Subject: Fishing
Down (and up) Alaskan Food Webs
Speaker: Mike
Litzow, AFSC
RACE Shellfish Assessment Program
When: Thursday, 6 April 2006, 10:00 am -11:00 pm
Where: Bldg. 4, Traynor Seminar Room, Rm. 2076, AFSC,
Sand Point Campus, Seattle
Dear Colleagues,
Please
join us for the upcoming seminar by Mike Litzow of the RACE Shellfish
Assessment Program in Kodiak. His research centers on the
community-level impacts of climate change. He will be presenting
his work on the trends of Alaskan fishery trophic levels. Mike
is currently working on a community-wide study of animal distribution
changes in the Bering Sea for the years 1979-2004, and a study
of climate regulation of top-down and bottom-up ecosystem control
in Pavlof Bay.
Fishing Down (and Up) Alaskan
Food Webs
Mike Litzow
Kodiak Fisheries Research
Center
301 Research Court
Kodiak, AK 99615
Dan Urban
Alaska Department of Fish and Game
Division of Commercial Fisheries
211 Mission
Road
Kodiak, AK 99615
Abstract:
Alaskan
fisheries are a model of successful management. However,
to our knowledge no study has presented an ecosystem-level, state-wide
analysis of the sustainability of Alaskan fisheries. We constructed
a time series of Alaskan commercial fishery catches for the years
1893-2004 in order to 1) examine trends in measures of sustainability;
and 2) examine the effect of climate variability on Alaskan fisheries. We
also examined trends in regional fisheries and fisheries-independent
surveys. During the trawl era (1959-2004), trend in the Fisheries
in Balance (FIB) index was best described by a logarithmic function,
indicating an initial rapid expansion in catch size, followed by
slower expansion over the past 30 years. Mean trophic level
of statewide fisheries showed linear increase throughout 1959-2004,
and did not show the decline characteristic of overfishing. Both
trophic level (R2 = 0.34) and FIB values (R2 =
0.15) were related to the Pacific Decadal Oscillation index, providing
evidence of climate effects on Alaskan fisheries. Survey
and fisheries data from the Bering Sea and
Gulf of Alaska indicate that these fisheries remain healthy. However,
survey trophic level, fishery trophic level and FIB values have
all been falling in the Aleutian Islands for
15-20 years. Assigning cause to these patterns is beyond
the scope of our study, but we conclude that overfishing should
be the leading hypothesis.
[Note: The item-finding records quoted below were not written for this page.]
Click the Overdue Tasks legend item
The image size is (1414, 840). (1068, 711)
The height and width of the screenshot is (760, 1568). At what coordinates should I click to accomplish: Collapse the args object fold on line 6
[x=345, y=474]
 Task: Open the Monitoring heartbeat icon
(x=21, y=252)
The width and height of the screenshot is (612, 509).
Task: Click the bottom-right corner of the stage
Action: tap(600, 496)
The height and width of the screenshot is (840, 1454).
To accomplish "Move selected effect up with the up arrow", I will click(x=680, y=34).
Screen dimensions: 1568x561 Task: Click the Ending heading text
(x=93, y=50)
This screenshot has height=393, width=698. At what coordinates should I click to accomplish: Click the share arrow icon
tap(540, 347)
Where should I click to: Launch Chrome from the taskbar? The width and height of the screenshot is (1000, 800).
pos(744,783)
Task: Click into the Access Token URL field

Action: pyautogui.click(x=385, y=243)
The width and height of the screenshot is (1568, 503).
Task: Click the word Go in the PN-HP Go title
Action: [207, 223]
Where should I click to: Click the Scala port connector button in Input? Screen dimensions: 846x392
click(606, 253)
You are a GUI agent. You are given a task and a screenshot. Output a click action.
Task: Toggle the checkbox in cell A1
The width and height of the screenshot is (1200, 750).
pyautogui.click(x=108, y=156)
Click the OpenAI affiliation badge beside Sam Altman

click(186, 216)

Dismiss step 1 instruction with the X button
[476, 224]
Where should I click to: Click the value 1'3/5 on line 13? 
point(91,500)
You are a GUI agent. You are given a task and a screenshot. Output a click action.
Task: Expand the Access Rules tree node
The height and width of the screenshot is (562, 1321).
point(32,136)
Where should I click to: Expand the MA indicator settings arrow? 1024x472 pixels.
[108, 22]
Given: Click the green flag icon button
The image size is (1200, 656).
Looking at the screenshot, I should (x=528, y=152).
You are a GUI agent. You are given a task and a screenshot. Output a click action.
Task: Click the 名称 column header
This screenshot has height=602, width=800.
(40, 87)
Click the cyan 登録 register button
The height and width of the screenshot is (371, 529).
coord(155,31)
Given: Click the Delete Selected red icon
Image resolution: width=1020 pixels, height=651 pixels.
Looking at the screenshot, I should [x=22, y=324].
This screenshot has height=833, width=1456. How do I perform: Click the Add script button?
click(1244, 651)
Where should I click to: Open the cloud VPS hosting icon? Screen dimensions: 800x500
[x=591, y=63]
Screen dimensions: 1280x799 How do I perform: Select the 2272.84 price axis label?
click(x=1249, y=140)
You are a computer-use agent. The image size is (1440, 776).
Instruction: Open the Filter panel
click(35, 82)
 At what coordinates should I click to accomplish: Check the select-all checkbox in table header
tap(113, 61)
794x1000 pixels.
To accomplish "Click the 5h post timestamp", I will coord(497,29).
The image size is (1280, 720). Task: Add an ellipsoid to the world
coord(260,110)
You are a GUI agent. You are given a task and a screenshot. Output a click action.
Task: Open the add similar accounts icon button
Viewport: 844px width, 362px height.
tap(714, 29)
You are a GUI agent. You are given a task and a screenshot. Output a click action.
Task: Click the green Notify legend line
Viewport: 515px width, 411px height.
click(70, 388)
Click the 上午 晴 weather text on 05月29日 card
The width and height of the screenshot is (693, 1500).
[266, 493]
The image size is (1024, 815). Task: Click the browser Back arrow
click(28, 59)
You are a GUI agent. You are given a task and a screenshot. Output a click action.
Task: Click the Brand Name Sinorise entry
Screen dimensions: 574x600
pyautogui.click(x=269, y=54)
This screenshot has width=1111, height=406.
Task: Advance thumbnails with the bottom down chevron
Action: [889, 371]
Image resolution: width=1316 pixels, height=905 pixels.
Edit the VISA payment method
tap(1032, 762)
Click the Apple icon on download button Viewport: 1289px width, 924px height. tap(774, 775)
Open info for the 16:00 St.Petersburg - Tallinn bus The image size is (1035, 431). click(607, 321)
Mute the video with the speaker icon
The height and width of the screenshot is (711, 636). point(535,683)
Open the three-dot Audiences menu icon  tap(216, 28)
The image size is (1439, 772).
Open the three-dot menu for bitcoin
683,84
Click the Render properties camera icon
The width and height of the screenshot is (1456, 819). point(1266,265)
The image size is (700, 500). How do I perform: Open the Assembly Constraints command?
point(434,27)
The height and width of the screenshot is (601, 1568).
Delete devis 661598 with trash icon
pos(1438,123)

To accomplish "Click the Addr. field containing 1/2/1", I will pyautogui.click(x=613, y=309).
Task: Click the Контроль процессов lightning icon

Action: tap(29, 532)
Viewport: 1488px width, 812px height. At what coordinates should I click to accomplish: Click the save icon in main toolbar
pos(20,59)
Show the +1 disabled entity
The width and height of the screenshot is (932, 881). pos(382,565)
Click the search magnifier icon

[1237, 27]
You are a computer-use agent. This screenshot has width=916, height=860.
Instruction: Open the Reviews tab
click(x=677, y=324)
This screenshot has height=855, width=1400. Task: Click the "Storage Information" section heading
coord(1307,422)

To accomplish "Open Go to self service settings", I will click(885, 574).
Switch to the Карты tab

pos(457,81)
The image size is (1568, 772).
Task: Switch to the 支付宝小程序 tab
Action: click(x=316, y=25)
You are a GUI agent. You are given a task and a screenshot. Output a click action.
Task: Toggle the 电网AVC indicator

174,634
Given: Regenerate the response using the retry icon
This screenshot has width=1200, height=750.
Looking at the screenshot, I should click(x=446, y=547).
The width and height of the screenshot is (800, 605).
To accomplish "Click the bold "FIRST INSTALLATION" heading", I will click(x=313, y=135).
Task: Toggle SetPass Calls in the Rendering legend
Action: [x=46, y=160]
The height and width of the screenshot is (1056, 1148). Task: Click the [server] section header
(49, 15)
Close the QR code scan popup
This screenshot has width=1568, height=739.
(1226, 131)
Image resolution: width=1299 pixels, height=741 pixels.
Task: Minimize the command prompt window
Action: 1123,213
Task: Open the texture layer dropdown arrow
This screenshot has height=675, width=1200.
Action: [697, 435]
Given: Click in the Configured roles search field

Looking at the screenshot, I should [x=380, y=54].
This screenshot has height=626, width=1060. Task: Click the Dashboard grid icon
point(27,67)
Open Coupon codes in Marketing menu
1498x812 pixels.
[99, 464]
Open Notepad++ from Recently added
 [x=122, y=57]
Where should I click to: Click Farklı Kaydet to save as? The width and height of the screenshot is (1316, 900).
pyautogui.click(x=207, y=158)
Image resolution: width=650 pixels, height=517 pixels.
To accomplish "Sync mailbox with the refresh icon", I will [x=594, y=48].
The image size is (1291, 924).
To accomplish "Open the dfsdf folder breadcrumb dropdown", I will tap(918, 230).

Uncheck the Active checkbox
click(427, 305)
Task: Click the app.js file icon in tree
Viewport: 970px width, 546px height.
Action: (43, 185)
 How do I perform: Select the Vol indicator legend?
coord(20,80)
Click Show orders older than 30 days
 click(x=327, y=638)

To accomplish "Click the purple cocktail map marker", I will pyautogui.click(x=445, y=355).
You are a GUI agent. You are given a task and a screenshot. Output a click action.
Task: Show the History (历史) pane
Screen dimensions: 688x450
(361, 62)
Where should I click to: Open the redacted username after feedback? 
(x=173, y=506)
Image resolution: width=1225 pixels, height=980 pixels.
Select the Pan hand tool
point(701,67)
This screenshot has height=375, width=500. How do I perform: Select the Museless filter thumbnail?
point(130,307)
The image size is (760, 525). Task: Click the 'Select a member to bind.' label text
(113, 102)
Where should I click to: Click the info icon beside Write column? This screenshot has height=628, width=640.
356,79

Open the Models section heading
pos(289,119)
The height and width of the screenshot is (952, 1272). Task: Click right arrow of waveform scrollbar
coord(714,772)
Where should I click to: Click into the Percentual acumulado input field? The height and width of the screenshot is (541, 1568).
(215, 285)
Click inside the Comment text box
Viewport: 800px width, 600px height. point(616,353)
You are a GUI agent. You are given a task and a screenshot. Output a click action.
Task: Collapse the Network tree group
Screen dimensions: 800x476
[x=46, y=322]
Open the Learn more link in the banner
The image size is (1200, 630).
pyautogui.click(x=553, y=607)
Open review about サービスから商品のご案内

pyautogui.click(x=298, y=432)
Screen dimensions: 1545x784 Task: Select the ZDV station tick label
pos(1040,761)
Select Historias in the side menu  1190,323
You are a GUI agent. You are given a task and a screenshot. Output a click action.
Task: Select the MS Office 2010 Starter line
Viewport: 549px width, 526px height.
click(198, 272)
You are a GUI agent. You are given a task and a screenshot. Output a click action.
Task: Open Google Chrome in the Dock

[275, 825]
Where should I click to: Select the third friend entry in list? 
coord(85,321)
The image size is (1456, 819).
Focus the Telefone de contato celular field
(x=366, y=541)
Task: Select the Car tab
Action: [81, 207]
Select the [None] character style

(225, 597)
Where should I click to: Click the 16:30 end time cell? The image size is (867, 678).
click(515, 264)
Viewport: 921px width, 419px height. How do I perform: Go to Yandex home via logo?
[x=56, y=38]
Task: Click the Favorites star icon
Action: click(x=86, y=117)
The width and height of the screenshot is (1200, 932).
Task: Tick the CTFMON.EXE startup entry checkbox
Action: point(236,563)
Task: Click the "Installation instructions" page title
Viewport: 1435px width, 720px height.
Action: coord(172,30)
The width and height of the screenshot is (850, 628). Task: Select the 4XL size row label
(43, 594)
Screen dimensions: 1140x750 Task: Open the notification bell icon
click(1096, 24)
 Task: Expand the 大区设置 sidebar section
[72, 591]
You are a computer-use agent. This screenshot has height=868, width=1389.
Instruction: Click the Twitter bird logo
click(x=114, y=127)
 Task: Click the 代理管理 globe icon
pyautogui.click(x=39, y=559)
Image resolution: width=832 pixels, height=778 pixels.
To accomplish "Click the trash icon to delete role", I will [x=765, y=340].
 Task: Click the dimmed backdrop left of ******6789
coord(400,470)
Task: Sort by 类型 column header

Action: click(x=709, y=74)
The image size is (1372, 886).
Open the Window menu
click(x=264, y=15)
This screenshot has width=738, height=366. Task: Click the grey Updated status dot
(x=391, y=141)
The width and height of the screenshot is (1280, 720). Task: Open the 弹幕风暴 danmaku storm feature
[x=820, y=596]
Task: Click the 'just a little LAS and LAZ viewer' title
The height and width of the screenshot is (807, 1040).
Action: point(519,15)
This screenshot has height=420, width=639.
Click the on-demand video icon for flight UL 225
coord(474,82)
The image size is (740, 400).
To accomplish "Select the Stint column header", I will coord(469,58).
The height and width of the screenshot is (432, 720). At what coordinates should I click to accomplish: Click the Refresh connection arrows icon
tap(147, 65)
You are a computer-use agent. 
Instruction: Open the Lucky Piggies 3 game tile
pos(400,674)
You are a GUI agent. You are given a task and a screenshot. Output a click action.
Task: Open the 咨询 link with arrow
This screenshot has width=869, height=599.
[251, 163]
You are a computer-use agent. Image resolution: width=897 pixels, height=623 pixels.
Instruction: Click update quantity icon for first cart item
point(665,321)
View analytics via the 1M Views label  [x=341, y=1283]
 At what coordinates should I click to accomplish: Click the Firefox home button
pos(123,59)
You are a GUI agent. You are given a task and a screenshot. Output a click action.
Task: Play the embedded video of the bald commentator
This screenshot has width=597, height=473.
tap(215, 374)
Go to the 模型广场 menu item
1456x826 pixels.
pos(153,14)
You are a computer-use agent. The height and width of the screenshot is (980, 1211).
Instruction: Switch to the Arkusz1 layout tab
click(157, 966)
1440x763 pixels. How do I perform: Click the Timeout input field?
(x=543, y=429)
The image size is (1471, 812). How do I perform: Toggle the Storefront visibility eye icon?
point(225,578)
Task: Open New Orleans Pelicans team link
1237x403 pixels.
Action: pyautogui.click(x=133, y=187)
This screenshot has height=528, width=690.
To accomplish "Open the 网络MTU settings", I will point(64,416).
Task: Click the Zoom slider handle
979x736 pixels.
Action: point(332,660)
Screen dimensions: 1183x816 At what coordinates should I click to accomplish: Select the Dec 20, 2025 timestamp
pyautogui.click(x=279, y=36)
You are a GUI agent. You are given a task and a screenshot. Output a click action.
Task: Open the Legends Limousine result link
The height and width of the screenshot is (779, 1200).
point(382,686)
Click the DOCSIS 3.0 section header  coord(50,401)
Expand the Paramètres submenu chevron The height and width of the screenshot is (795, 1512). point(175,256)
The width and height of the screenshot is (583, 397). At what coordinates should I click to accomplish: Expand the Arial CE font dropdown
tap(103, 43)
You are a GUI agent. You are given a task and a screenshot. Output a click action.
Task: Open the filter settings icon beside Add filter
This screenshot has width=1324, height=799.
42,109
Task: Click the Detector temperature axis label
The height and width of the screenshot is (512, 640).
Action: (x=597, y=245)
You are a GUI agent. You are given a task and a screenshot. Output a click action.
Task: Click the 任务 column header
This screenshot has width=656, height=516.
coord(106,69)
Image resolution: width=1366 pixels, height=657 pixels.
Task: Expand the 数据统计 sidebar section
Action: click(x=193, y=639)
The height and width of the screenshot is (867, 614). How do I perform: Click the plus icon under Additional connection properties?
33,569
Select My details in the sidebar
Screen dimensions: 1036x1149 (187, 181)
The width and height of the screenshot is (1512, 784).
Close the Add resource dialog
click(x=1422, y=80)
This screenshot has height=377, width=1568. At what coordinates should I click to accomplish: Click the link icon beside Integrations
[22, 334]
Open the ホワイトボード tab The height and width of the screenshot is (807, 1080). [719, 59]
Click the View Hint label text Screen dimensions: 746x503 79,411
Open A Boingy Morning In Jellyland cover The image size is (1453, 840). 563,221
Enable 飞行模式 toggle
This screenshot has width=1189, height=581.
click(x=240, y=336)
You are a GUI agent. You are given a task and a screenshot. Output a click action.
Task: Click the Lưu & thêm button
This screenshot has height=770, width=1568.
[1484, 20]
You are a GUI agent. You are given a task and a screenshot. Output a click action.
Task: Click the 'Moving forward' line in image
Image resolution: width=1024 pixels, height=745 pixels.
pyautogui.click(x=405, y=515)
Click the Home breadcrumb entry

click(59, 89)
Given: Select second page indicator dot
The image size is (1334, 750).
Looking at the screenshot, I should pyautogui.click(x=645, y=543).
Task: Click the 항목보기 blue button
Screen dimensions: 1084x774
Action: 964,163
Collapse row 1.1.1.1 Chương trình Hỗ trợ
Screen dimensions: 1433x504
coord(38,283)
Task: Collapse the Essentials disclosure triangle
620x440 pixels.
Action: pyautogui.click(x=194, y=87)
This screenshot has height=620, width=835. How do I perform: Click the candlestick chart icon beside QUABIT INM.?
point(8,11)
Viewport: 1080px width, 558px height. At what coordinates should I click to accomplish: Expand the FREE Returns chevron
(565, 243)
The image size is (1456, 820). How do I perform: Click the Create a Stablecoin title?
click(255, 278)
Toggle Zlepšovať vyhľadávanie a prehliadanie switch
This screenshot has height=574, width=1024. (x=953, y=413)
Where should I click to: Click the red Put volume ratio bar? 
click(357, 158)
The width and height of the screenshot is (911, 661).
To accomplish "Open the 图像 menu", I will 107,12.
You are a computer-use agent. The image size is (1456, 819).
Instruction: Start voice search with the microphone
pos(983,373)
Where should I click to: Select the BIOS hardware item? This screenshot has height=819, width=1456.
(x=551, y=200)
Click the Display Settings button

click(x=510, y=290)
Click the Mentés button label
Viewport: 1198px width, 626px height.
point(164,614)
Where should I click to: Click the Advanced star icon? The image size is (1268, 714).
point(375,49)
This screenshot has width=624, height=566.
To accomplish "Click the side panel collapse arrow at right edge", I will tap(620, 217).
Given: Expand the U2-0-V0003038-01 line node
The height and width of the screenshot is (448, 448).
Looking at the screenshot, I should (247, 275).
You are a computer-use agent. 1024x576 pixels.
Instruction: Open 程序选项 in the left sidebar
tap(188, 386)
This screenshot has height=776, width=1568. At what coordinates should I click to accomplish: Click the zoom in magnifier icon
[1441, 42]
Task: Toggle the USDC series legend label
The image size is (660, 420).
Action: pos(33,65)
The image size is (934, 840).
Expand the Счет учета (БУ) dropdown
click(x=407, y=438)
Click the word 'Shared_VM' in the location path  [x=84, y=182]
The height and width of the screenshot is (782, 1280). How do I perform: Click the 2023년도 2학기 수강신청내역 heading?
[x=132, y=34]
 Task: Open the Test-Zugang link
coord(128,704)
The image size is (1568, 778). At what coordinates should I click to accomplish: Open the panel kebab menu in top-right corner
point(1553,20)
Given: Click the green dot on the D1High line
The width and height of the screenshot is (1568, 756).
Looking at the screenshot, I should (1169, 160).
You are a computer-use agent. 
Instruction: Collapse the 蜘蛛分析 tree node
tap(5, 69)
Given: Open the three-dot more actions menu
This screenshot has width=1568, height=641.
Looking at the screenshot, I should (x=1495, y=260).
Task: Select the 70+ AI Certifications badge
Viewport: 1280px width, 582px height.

Increases in Alaskan fishery trophic
levels over the last 45 years are similar to increases that preceded
fisheries collapses in other areas. We are currently unable
to predict the capacity of Alaskan ecosystems to support further
increases in fishery trophic level and catch size, nor do we understand
the effects of climate change on this capacity. We conclude
that Alaskan ecosystems should be considered fully exploited at
current harvest levels, and that preventing further increase in
trophic level and FIB values should be a management priority.